Agisce su questo atteggiamento soprattutto l’esempio rappresentato dal teatro underground e indipendente argentino, da cui proviene tra le altre Veronica Llinás (sorella di Mariano e attrice in diversi film del Pampero), oltre alle quattro attrici del gruppo Piel de Lava che sono le protagoniste di La flor. Nel prologo di questo autentico monumento del cinema contemporaneo, uscito nel 2018 e noto ai più quasi esclusivamente per la durata eccezionale di quattordici ore, il regista entra in scena per spiegare la struttura del film e conclude dicendo che la particolarità consiste nel fatto che in esso sono presenti quattro donne (Elisa Carricajo, Valeria Correa, Pilar Gamboa, Laura Paredes) che interpretano diversi ruoli e che La flor è un film su loro quattro, e in qualche modo per loro quattro.
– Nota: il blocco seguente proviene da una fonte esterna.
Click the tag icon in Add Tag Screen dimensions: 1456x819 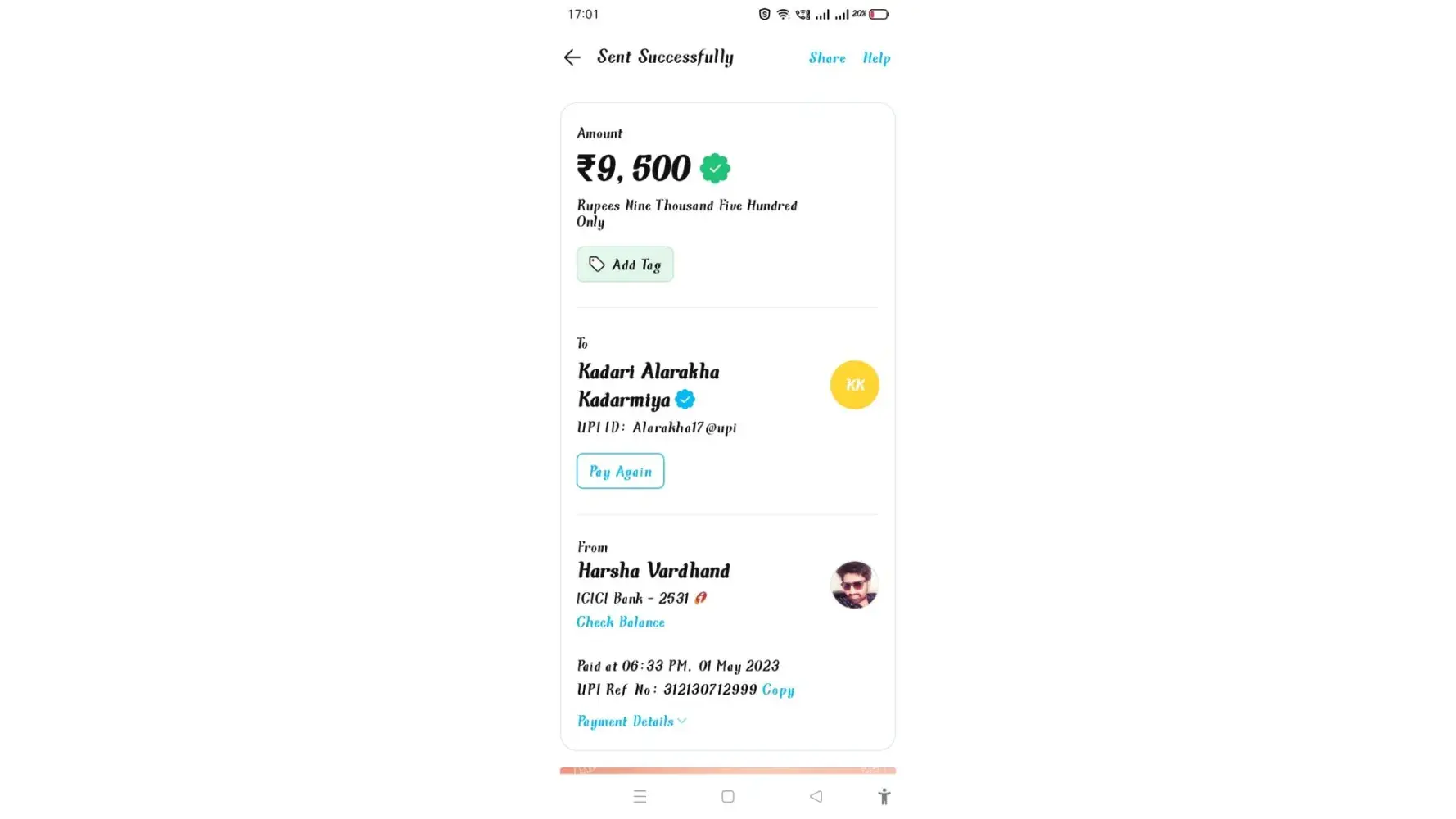point(597,264)
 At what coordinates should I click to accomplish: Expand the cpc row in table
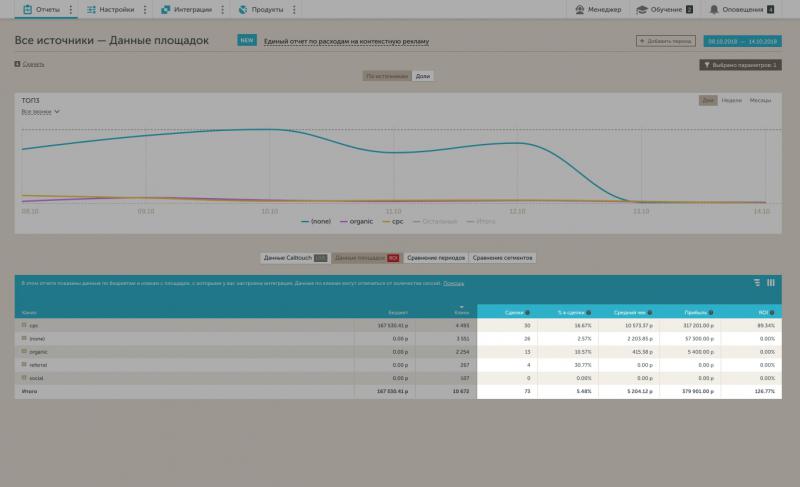pos(24,325)
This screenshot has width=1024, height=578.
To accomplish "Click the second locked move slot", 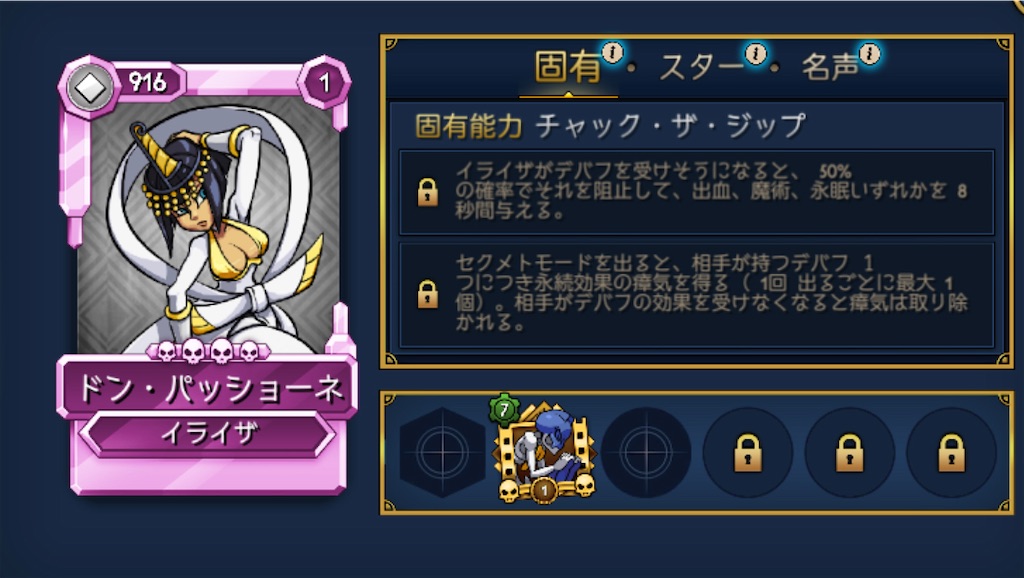I will (850, 452).
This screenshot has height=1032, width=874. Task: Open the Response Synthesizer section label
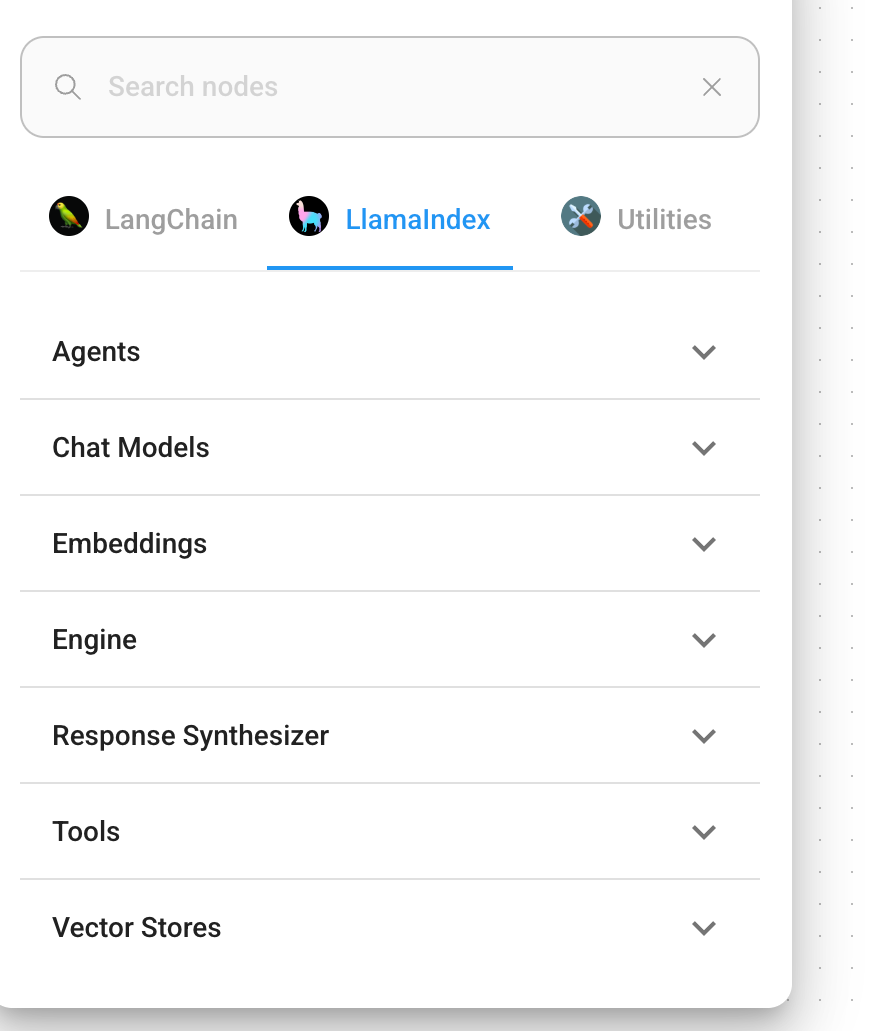pos(190,736)
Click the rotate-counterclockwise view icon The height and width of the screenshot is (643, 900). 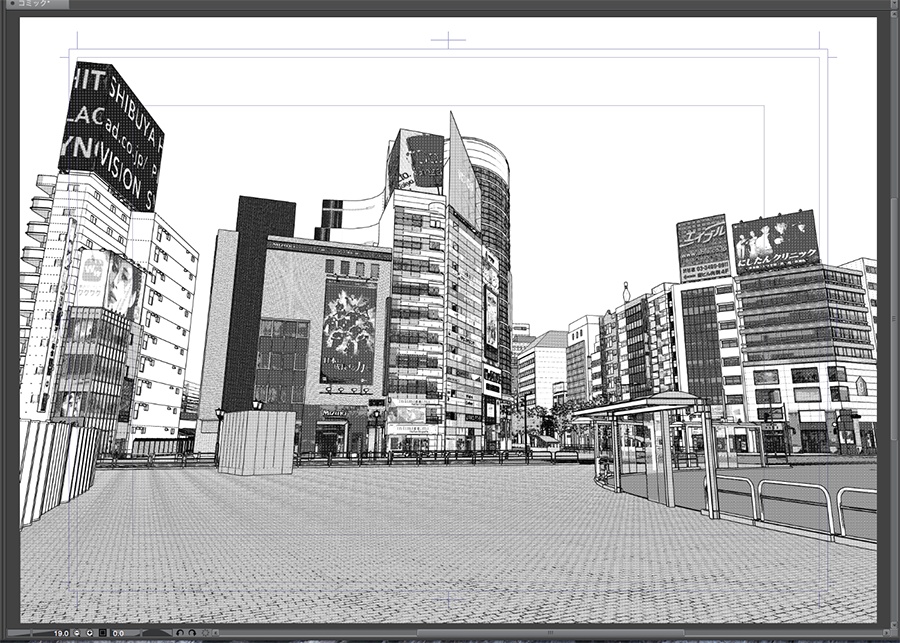(x=180, y=632)
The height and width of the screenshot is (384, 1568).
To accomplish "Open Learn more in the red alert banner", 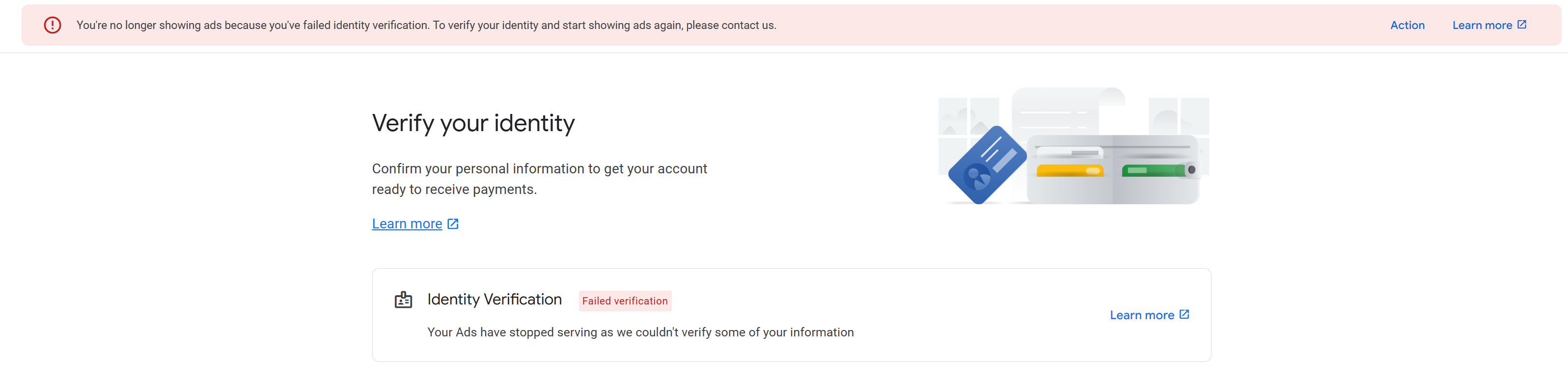I will click(1482, 25).
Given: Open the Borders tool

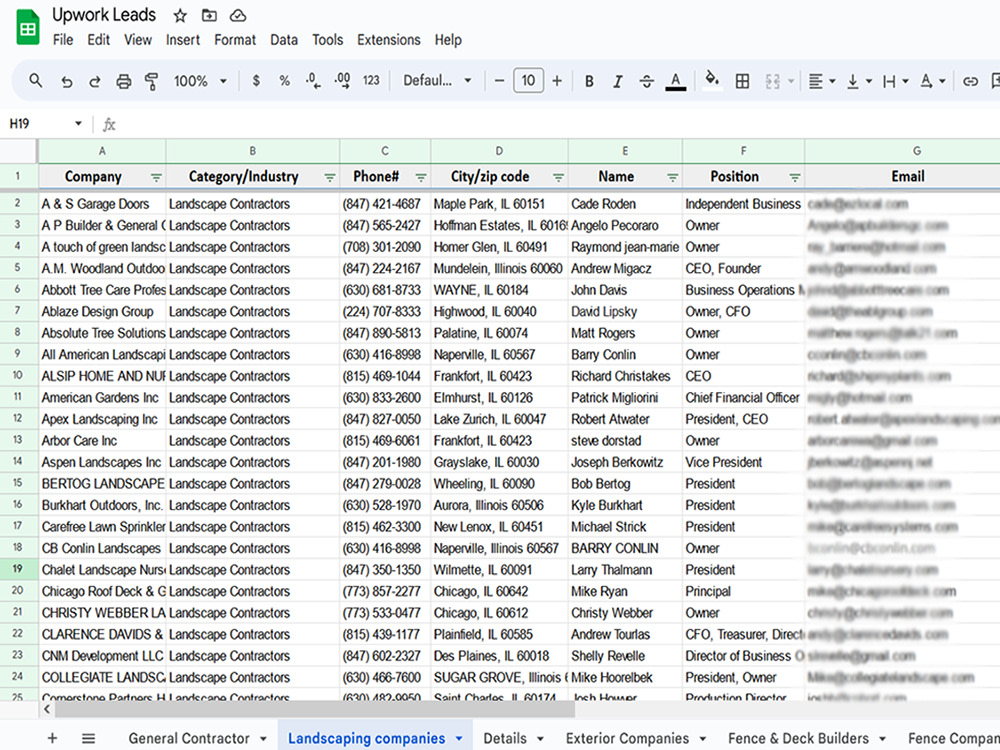Looking at the screenshot, I should 742,80.
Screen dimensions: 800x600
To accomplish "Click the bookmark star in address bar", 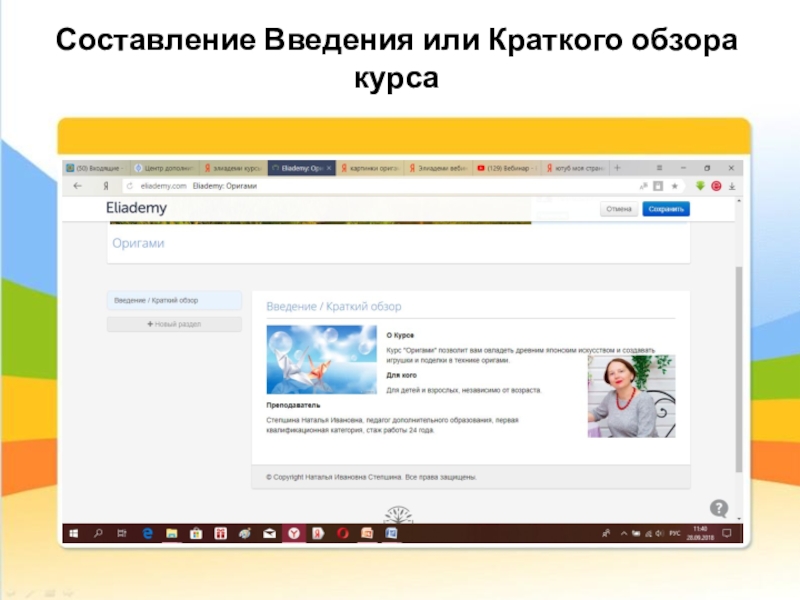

Parlare oggi del Pampero Cine significa quindi misurarsi con una costellazione ampia che vede queste presenze ricorrenti attraversare molti film del gruppo (basti pensare al ruolo di alter ego che Laura Paredes ha cominciato ad assumere nei film di Laura Citarella) insieme ad altre presenze non meno fondamentali. Citarne alcune – per prime quelle di Luciana Acuña (La edad media, Por el dinero), Ezequiel Pierri (Trenque Lauquen), Constanza Feldman (Clementina) – è essenziale per cogliere l’aria di famiglia dei vari film, nella creazione dei quali sono spesso coinvolti musicisti come Gabriel Chwojnik, scenografe e costumiste come le sorelle Laura e Flora Caligiuri, ingegneri del suono come Marcos Canosa, direttrici della fotografia come Inés Duacastella, attori che mettono a disposizione la loro multiforme complicità com’è il caso di Walter Jakob.
El Pampero Cine non è solo una casa di produzione: è una vera e propria moltitudine.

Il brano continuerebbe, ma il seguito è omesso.